> **Exercise description**
With pictures left out, copy exactly every line from the one containing "The image size is (1456, 819)." through the end of the material.

> **Input data**

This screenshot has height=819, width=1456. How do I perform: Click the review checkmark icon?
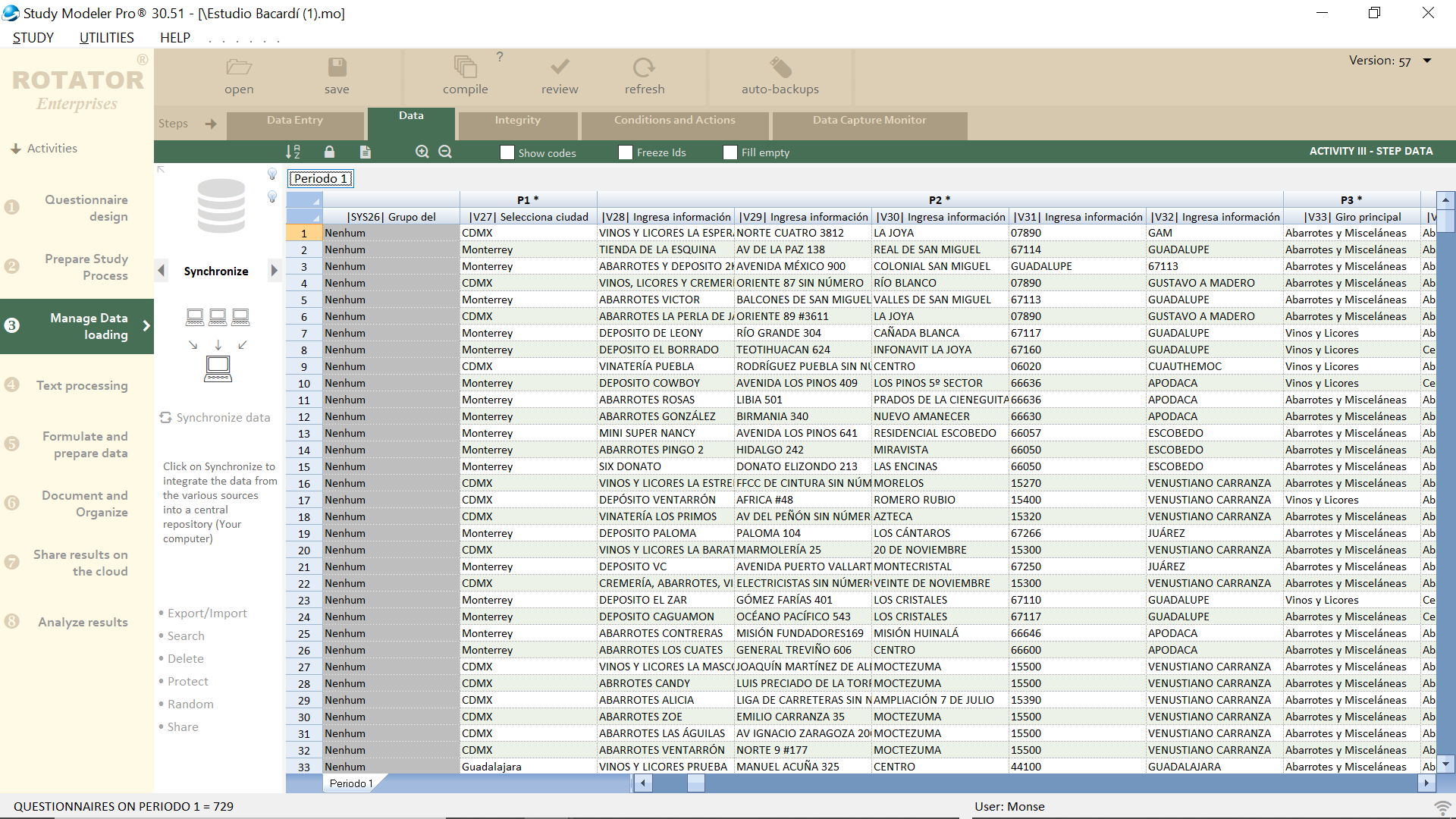[x=560, y=67]
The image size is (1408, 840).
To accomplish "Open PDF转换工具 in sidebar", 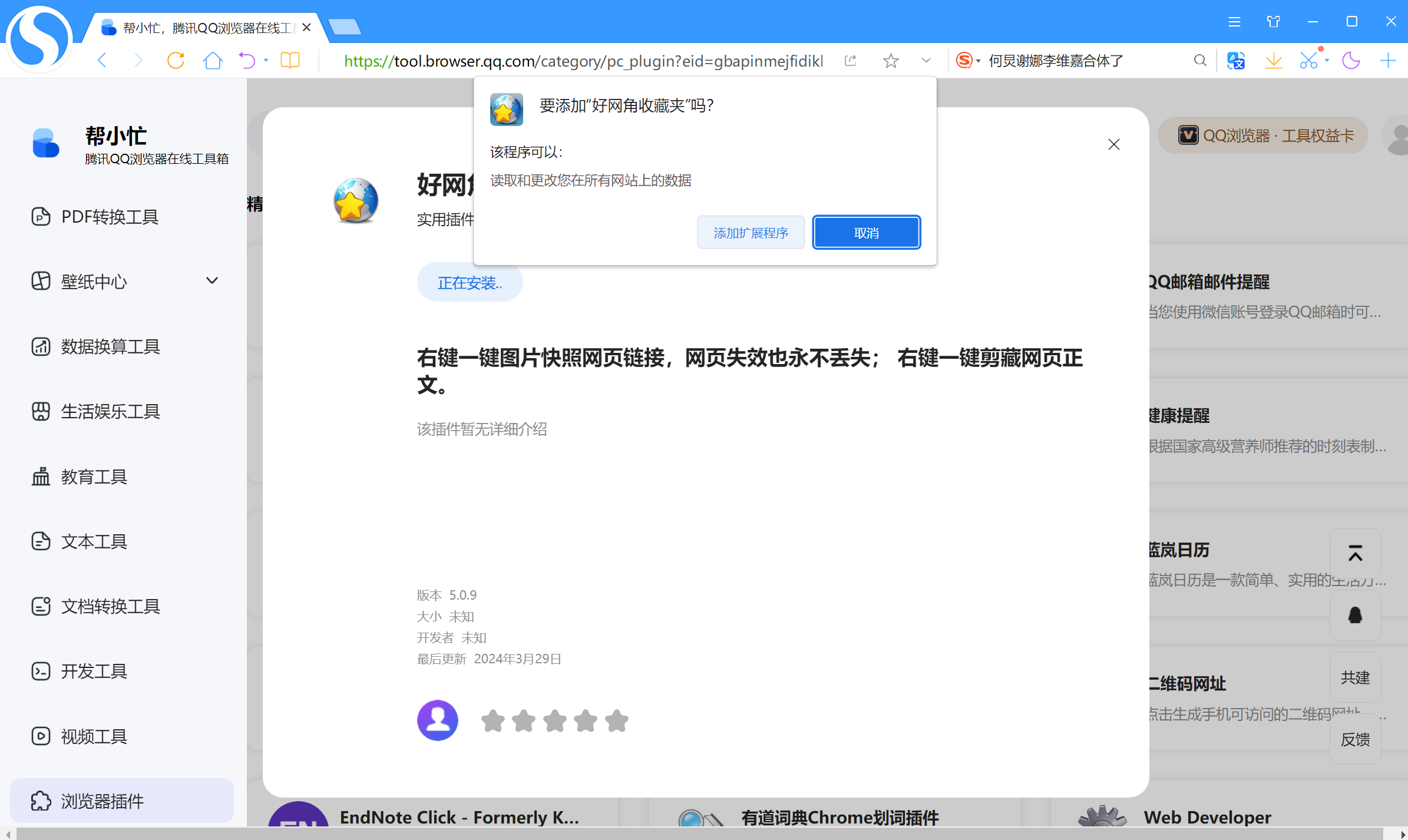I will click(x=110, y=217).
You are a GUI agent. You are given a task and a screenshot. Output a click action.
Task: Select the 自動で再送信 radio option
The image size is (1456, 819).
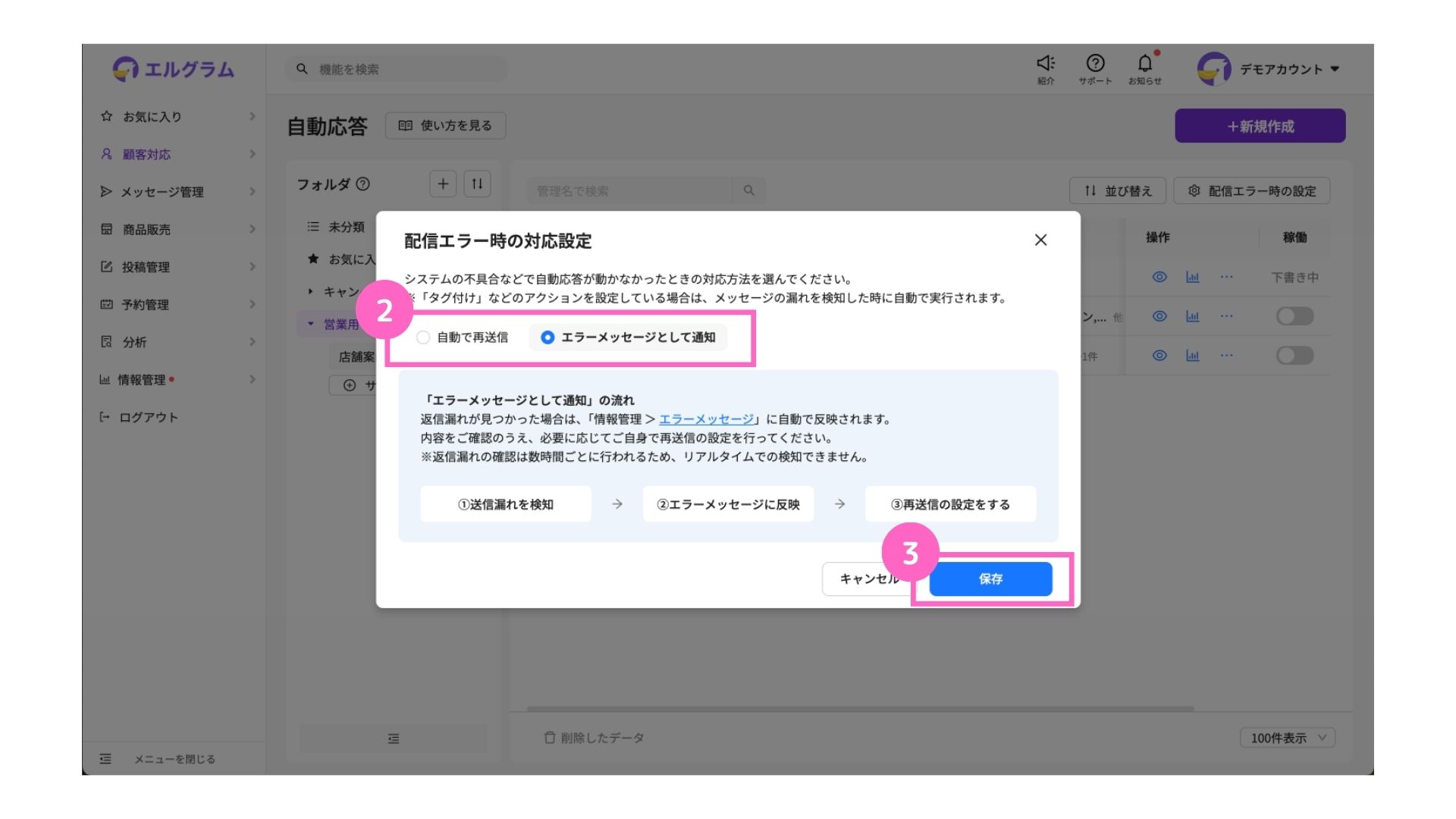pyautogui.click(x=423, y=337)
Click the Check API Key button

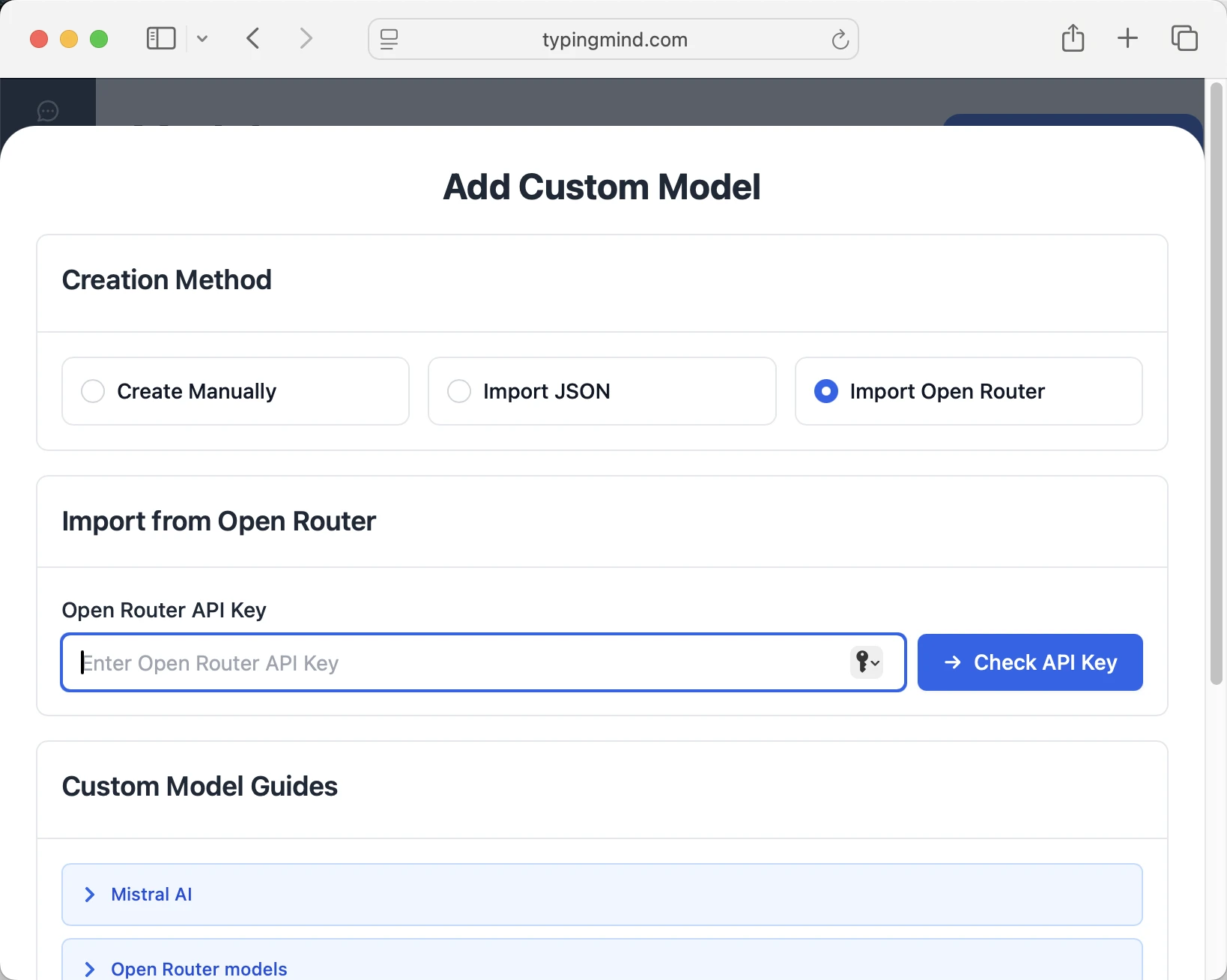pyautogui.click(x=1030, y=662)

> **Result of this task**
The image size is (1456, 819).
pyautogui.click(x=423, y=337)
Click the Check API Key button

pyautogui.click(x=1030, y=662)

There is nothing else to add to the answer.